• TASK STATEMENT: Continue the passage below on family members' perceived support from nurses in two Ugandan hospitals, starting after its final sentence.

• SUPPLIED PASSAGE:
+-------+

Two main questions guided analyses to illustrate the application of polychoric correlation and polychoric CFA as alternative statistical approaches to the Pearson CFA, using data on family members’ perceived support from nurses as an exemplar:
- What are the benefits of using polychoric CFA instead of the more commonly applied Pearson CFA?
- What associations exist between background characteristics and family members’ perceived emotional and cognitive support?
The study targeted the family members of hospitalized patients; more specifically, family members who were at least 18 years old were eligible to participate. Here, “family members” were defined as whoever the patient identified as their “family,” a definition that certainly included blood relatives but was not limited to those with a common ancestral background; close friends, for instance, were included. The study data were collected using a self-administered paper questionnaire distributed at two Uganda hospitals from June 2020 to August 2020. The study utilized a cross-sectional design using convenience sampling. The two study settings were the national referral hospital of Uganda (>1,000-bed capacity with about 1,500 nursing staff) and the largest private for-profit hospital (100-bed capacity with about 150 nursing staff). The data were collected from adult medical, surgical, obstetrics, and gynecology wards. Outpatient units were excluded because the target population comprised family members of adult hospitalized patients. The study was approved by a Finnish University Committee on Research Ethics (Statement 3/2020) and a Ugandan hospital’s research and ethics committee. Lastly, clearance was obtained from the administrations of the two study settings before commencing data collection.

+-------+

• RECORD EXTRACTS:
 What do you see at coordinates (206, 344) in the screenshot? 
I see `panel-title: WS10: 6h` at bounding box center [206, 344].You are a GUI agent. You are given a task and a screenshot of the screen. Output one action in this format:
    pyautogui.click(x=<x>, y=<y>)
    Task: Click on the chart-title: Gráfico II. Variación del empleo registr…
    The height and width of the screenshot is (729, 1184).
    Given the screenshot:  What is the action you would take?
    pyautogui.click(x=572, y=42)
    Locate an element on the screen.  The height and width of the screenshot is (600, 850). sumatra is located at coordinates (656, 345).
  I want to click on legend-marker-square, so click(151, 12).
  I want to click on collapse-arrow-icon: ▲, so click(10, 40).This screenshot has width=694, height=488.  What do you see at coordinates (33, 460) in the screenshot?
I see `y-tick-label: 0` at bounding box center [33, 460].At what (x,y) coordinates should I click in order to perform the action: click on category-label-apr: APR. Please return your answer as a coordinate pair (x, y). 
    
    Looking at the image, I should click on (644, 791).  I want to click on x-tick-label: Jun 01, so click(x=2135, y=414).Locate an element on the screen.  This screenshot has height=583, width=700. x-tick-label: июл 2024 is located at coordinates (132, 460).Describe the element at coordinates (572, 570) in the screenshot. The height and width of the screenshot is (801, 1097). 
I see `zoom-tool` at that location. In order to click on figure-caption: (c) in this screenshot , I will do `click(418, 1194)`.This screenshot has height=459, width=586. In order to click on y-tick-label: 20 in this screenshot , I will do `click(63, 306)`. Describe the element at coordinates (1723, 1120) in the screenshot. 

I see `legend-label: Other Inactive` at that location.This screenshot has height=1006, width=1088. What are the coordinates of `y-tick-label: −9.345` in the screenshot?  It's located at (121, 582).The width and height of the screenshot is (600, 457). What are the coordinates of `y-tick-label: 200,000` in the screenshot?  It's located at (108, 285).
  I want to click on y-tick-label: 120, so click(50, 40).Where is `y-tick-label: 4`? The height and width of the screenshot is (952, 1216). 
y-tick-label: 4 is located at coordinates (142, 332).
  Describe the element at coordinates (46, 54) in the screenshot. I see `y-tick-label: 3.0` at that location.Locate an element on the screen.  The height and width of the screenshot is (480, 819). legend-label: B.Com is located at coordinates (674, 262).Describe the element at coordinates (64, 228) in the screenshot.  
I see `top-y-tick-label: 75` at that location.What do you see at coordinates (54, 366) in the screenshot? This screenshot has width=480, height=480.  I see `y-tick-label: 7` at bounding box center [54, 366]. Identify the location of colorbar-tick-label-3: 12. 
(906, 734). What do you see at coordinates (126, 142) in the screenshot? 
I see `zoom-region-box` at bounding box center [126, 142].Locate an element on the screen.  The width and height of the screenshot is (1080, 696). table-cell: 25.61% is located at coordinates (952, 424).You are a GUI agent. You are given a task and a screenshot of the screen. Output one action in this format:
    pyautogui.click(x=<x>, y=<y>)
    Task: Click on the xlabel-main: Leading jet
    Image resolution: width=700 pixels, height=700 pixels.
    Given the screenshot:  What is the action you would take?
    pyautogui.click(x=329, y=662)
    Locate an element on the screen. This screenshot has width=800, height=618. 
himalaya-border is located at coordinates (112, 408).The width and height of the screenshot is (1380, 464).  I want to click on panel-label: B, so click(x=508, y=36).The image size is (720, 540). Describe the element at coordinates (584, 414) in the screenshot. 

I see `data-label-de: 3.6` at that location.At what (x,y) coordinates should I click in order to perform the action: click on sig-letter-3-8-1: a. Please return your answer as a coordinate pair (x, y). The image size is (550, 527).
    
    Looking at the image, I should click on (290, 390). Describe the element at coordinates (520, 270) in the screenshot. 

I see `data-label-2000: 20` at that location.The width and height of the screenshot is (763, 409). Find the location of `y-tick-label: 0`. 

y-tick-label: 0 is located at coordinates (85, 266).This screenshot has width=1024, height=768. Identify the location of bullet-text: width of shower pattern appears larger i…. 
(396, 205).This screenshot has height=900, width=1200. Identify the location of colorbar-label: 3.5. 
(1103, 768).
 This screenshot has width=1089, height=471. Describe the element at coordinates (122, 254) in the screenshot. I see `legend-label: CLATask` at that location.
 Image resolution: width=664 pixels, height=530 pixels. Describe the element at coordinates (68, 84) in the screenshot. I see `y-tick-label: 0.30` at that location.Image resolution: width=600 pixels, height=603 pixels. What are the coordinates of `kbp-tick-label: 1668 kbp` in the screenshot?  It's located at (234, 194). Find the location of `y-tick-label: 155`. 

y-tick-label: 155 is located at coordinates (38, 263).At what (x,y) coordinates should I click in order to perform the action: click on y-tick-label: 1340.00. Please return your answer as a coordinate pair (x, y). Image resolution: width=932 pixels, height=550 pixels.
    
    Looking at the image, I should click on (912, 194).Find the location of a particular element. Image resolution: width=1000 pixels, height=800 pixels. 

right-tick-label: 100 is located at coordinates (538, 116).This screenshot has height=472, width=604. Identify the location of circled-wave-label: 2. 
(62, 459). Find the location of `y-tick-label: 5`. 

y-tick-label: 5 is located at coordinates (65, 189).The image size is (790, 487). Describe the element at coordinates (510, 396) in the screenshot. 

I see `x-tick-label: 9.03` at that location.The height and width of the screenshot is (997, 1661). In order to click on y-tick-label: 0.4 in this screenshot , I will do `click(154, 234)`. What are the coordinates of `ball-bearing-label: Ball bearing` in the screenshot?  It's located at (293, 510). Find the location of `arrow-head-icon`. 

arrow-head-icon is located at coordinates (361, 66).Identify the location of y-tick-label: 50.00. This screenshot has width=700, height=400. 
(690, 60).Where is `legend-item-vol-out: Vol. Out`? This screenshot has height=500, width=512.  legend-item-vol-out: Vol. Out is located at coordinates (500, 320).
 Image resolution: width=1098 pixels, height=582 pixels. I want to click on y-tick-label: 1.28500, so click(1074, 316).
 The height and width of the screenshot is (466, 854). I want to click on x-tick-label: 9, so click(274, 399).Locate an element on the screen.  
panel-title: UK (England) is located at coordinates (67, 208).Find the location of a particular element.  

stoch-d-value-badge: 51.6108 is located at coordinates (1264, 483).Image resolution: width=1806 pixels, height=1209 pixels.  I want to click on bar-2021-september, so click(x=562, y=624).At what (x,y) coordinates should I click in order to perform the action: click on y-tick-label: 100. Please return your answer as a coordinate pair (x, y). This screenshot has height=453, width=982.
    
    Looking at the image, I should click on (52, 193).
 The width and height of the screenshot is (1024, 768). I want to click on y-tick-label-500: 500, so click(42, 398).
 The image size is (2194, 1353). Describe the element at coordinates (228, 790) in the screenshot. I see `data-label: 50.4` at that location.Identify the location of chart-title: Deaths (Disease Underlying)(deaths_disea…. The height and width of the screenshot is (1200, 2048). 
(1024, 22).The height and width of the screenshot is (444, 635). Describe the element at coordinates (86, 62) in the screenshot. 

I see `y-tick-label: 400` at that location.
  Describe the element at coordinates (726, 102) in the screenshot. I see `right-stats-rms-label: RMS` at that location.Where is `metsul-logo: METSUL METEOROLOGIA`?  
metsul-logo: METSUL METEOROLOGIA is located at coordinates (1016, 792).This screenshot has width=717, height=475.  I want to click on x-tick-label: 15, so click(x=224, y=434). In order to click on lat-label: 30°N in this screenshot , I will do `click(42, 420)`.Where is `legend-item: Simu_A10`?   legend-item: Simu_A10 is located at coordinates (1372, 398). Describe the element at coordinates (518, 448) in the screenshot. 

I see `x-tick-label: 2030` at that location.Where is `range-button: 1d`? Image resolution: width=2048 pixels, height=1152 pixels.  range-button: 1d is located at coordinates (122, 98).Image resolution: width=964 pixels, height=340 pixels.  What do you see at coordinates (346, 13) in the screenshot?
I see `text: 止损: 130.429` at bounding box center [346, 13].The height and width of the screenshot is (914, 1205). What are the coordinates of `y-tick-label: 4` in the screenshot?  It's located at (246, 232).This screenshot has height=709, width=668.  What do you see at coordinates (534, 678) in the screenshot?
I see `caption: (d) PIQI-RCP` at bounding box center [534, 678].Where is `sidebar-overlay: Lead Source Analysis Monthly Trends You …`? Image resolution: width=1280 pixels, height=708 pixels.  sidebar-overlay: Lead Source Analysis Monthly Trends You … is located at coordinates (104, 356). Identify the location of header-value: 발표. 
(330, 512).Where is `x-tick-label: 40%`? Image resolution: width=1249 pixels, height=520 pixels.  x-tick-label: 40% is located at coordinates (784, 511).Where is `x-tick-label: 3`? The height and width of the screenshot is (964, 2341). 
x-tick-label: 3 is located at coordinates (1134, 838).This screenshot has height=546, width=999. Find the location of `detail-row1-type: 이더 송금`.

+-------+

• ANSWER TO THE PROBLEM:
Background characteristics, gathered using a sociodemographic form, included the following: gender, a dichotomic variable (female or male); setting, a categorical variable (Hospital I and Hospital II); age, a variable with continuous observations; education, a categorical variable (none, primary, secondary, and postsecondary); relationship with the patient, a categorical variable (spouse [wife/husband], child, parent, grandparent, surrogate, and other); and marital status, a categorical variable with several options (married, single, cohabiting, or widowed).
The ICE-FPSQ was used to collect data about family members’ perceived support from nurses when a family member is experiencing illness. The tool was originally developed in Iceland using a sample of family members based on the CFIM mentioned above (Sveinbjarnardottir et al., 2012). The tool measures a family’s perceptions of support provided by nurses and the effect of family nursing interventions. The ICE-FPSQ contains 14 items in two subsections assessing (a) cognitive support (five items, α = .881) and (b) emotional support (nine items, α = .952). The tool has good psychometric properties, with a total Cronbach’s alpha of .961. The scoring of the tool is based on a five-option ordinal Likert scale, varying from almost always (5) to almost never (1). The total score ranges from 14 (minimum) to 50 (maximum), with higher scores reflecting more family support (Sveinbjarnardottir et al., 2012).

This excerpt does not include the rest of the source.